Task 1 -> Copy the passage of the Svinval patch review thread below between "Great, thanks again" and "for RVA23S64 profile.", inclusive.
Task 2 -> Proceed with the Svinval patch review thread below, starting right after its last line.

Text segment ->
-*-

Great, thanks again for reworking this patchset!

Reviewed-by: Alexandre Ghiti <alexghiti@rivosinc.com>

Thanks,

Alex
Palmer Dabbelt July 24, 2024, 2:50 p.m. UTC | #2
On Tue, 02 Jul 2024 03:26:37 PDT (-0700), mchitale@ventanamicro.com wrote:
> The Svinval extension splits SFENCE.VMA instruction into finer-grained
> invalidation and ordering operations and is mandatory for RVA23S64 profile.
> When Svinval is enabled the local_flush_tlb_range_threshold_asid function
> should use the following sequence to optimize the tlb flushes instead of

Do you have any performance numbers for the optimization?  As per here 
<https://lore.kernel.org/all/mhng-f799bd2b-7f22-4c03-bdb2-903fa3b5d508@palmer-ri-x1c9a/>.

> a simple sfence.vma:
>
> sfence.w.inval
> svinval.vma
>   .
>   .
> svinval.vma
> sfence.inval.ir
>
> The maximum number of consecutive svinval.vma instructions that
> can be executed in local_flush_tlb_range_threshold_asid function
> is limited to 64. This is required to avoid soft lockups and the
> approach is similar to that used in arm64.
>
> Signed-off-by: Mayuresh Chitale <mchitale@ventanamicro.com>
> Reviewed-by: Andrew Jones <ajones@ventanamicro.com>
> ---
> Changes in v8:
> - Fix line wrap
> - Add RB tag
>
> Changes in v7:
> - Use existing svinval macros in the insn-def.h
> - Rename local_sinval_vma_asid to local_sinval_vma
>
> Changes in v6:
> - Rebase on latest torvalds/master
>
> Changes in v5:
> - Reduce tlb flush threshold to 64
> - Improve implementation of local_flush_tlb* functions
>
> Changes in v4:
> - Rebase and refactor as per latest changes on torvalds/master
> - Drop patch 1 in the series
>
> Changes in v3:
> - Fix incorrect vma used for sinval instructions
> - Use unified static key mechanism for svinval
> - Rebased on torvalds/master
>
> Changes in v2:
> - Rebased on 5.18-rc3
> - update riscv_fill_hwcap to probe Svinval extension
>
>  arch/riscv/mm/tlbflush.c | 32 ++++++++++++++++++++++++++++++++
>  1 file changed, 32 insertions(+)

-*-

Recorded data ->

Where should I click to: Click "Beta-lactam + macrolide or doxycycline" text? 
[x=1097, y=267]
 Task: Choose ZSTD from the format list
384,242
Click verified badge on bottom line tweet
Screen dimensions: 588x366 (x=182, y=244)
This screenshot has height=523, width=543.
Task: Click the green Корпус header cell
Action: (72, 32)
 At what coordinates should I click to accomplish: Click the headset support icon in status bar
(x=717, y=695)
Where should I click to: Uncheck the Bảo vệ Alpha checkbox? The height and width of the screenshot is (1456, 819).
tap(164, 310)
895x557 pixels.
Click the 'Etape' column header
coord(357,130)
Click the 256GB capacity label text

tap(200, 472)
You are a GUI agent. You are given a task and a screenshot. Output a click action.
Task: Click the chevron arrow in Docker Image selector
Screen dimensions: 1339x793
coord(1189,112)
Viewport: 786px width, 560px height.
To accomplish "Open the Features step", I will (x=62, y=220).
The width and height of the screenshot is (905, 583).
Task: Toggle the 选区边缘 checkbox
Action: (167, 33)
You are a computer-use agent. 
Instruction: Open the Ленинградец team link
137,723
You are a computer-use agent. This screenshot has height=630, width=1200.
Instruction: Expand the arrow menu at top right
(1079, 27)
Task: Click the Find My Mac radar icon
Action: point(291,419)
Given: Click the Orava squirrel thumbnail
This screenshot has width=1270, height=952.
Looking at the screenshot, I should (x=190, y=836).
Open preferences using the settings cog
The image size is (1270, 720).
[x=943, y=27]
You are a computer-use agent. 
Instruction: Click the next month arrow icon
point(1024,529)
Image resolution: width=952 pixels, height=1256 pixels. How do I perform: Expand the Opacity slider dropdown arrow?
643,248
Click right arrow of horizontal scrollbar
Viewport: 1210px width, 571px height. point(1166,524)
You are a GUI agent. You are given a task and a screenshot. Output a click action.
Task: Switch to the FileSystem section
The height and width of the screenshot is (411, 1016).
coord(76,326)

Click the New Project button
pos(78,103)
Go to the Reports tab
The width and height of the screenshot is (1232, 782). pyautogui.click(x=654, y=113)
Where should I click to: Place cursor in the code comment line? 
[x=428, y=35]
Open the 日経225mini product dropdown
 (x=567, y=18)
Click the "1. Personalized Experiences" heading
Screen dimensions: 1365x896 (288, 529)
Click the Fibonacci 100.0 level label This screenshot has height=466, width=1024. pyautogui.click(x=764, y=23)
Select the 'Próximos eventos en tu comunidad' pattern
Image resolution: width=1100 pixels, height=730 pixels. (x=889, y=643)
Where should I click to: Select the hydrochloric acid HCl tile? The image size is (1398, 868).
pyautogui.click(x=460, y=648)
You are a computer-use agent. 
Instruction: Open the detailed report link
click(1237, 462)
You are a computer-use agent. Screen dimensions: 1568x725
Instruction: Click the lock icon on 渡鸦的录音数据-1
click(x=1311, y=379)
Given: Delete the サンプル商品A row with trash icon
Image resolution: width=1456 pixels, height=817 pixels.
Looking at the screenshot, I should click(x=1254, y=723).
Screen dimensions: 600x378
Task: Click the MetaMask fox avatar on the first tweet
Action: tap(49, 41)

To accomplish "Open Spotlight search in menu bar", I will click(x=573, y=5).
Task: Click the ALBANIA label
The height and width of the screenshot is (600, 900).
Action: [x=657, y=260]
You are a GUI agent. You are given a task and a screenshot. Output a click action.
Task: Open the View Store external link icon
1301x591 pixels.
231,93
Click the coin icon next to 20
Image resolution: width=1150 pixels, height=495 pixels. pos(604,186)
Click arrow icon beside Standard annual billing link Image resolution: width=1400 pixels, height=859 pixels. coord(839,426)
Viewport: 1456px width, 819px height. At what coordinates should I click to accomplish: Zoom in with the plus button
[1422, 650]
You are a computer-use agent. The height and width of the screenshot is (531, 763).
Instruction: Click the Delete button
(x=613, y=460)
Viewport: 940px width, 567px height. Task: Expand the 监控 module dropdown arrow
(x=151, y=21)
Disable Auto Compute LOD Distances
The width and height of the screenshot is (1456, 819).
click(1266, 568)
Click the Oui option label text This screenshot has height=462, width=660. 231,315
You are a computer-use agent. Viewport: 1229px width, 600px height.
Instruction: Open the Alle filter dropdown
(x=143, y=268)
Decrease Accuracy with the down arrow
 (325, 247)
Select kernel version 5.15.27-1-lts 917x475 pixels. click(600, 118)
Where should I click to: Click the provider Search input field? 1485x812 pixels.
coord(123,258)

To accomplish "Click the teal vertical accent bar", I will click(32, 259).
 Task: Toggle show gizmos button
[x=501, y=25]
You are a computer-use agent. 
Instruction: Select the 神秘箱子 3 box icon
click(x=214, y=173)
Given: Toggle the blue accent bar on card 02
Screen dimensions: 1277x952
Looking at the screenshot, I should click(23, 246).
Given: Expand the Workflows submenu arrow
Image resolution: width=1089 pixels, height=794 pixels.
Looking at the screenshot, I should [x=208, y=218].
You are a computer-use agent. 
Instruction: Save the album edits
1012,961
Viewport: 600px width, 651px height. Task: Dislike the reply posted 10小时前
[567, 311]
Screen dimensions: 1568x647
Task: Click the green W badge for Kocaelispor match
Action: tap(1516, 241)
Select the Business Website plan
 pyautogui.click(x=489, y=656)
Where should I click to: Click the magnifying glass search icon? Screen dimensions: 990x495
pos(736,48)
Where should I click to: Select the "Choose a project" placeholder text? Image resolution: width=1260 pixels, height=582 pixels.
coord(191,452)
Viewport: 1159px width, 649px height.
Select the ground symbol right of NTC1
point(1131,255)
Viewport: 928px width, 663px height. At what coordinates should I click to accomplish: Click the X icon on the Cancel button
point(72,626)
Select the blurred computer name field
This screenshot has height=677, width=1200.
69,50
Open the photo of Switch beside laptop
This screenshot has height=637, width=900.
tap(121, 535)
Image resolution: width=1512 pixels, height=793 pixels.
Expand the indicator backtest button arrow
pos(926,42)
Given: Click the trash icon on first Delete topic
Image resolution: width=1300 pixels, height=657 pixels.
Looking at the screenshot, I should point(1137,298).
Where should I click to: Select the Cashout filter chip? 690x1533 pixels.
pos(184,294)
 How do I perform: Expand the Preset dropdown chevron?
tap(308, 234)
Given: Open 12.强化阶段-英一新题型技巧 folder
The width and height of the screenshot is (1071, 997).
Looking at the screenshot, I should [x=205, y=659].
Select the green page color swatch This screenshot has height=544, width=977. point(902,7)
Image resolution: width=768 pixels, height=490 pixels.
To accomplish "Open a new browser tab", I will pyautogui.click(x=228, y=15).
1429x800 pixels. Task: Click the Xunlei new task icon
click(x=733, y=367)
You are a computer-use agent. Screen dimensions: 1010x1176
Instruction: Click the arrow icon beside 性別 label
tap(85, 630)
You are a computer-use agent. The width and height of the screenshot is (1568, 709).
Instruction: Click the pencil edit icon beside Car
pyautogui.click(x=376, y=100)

-*-

Task response 1 ->
Great, thanks again for reworking this patchset!

Reviewed-by: Alexandre Ghiti <alexghiti@rivosinc.com>

Thanks,

Alex
Palmer Dabbelt July 24, 2024, 2:50 p.m. UTC | #2
On Tue, 02 Jul 2024 03:26:37 PDT (-0700), mchitale@ventanamicro.com wrote:
> The Svinval extension splits SFENCE.VMA instruction into finer-grained
> invalidation and ordering operations and is mandatory for RVA23S64 profile.

Task response 2 ->
>
> diff --git a/arch/riscv/mm/tlbflush.c b/arch/riscv/mm/tlbflush.c
> index 9b6e86ce3867..782147a63f3b 100644
> --- a/arch/riscv/mm/tlbflush.c
> +++ b/arch/riscv/mm/tlbflush.c
> @@ -6,6 +6,27 @@
>  #include <linux/hugetlb.h>
>  #include <asm/sbi.h>
>  #include <asm/mmu_context.h>
> +#include <asm/cpufeature.h>
> +
> +#define has_svinval()	riscv_has_extension_unlikely(RISCV_ISA_EXT_SVINVAL)
> +
> +static inline void local_sfence_inval_ir(void)
> +{
> +	asm volatile(SFENCE_INVAL_IR() ::: "memory");
> +}
> +
> +static inline void local_sfence_w_inval(void)
> +{
> +	asm volatile(SFENCE_W_INVAL() ::: "memory");
> +}
> +
> +static inline void local_sinval_vma(unsigned long vma, unsigned long asid)
> +{
> +	if (asid != FLUSH_TLB_NO_ASID)
> +		asm volatile(SINVAL_VMA(%0, %1) : : "r" (vma), "r" (asid) : "memory");
> +	else
> +		asm volatile(SINVAL_VMA(%0, zero) : : "r" (vma) : "memory");
> +}
>
>  /*
>   * Flush entire TLB if number of entries to be flushed is greater
> @@ -26,6 +47,16 @@ static void local_flush_tlb_range_threshold_asid(unsigned long start,
>  		return;
>  	}
>
> +	if (has_svinval()) {
> +		local_sfence_w_inval();
> +		for (i = 0; i < nr_ptes_in_range; ++i) {
> +			local_sinval_vma(start, asid);
> +			start += stride;
> +		}
> +		local_sfence_inval_ir();
> +		return;
> +	}
> +
>  	for (i = 0; i < nr_ptes_in_range; ++i) {
>  		local_flush_tlb_page_asid(start, asid);
>  		start += stride;
Mayuresh Chitale July 30, 2024, 8:43 a.m. UTC | #3
On Wed, Jul 24, 2024 at 8:20 PM Palmer Dabbelt <palmer@dabbelt.com> wrote:
>
> On Tue, 02 Jul 2024 03:26:37 PDT (-0700), mchitale@ventanamicro.com wrote:
> > The Svinval extension splits SFENCE.VMA instruction into finer-grained
> > invalidation and ordering operations and is mandatory for RVA23S64 profile.
> > When Svinval is enabled the local_flush_tlb_range_threshold_asid function
> > should use the following sequence to optimize the tlb flushes instead of
>
> Do you have any performance numbers for the optimization?  As per here
> <https://lore.kernel.org/all/mhng-f799bd2b-7f22-4c03-bdb2-903fa3b5d508@palmer-ri-x1c9a/>.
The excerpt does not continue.